First you will need to load the data set from the module tensorflow_datasets. 1

We have heard of some troubles with this data set and Windows. In case you encounter error messages when loading the data set when running it on your own machine, please consider switching to Colab. (Or trying a dual boot Ubuntu option. If none of that is an option for you, we recommend you working together with group mates who can load the data set.)

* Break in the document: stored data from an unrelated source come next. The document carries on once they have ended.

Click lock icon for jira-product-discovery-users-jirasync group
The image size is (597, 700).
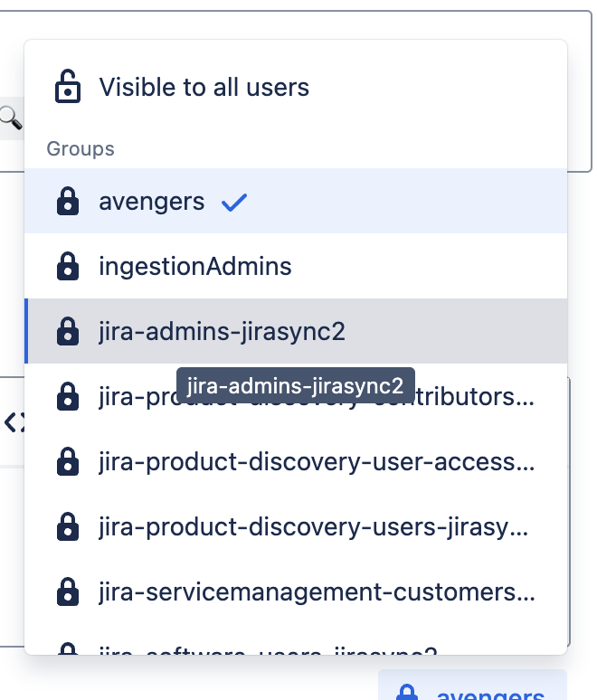[x=68, y=527]
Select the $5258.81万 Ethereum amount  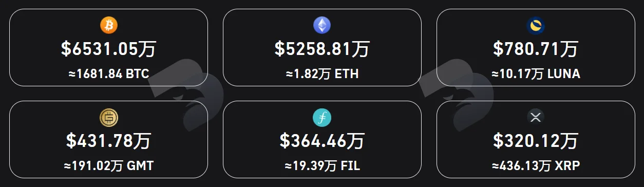(x=322, y=49)
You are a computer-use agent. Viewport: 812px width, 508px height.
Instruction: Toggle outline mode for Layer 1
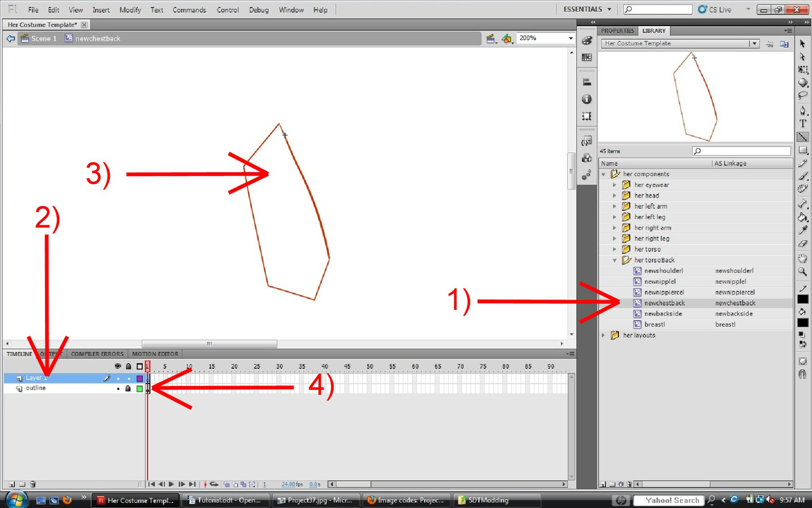click(x=140, y=378)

Then we will need some preparations on the data:

Take out a bunch of examples for our network. The whole dataset contains 1 million training examples and $100.000$ test examples. It will be sufficient to use $100.000$ examples for training and 1000 for testing. (If you are not sure what is the purpose of having a training and testing data set, check the chapter 'Data and Data Pipelines' on Courseware Week 03 again. But we will also talk about that next week in more detail.)

The genomic sequences come as string-tensor which are not so handy to work with. Instead, we would like to have the genomic sequence with one-hot-vectors for encoding the nucleotides $(\mathrm{A}, \mathrm{C}, \mathrm{G}, \mathrm{T})$. But because the sequences are string tensors, we cannot simply call tf. one_hot $(x, 4)$ on them. Therefore we need a function which converts the string tensor into a usable tensor that contains the one-hot-encoded sequence. You can try to build this function yourself (which might potentially be tricky, but we will give you some instructions in the hints $^{2}$ ). Otherwise we also provide it for you in the end of the document. Also apply one-hot-encoding on the labels. (Keep in mind that they have a different shape than the input data.) $^{3}$

For an outstanding we would like to see you using an input pipeline, including batching and (ideally) prefetching, but otherwise you can also do it without one.


${ }^{1}$ Check out tfds. load () for that. Make sure you have as_supervised = True, because otherwise the labels are not included in the data set.

${ }^{2}$ First replace the character with a number from $0-3 .$ You might have to translate the "string" numbers into int numbers - check out tf.cast() for that. Split after each number. And only then call tf. one_hot $(x, 4)$ on them. It is also important that your inputs have the shape (batchsize, 1000$)$ in the end. Or simply check the function provided in the end of the document.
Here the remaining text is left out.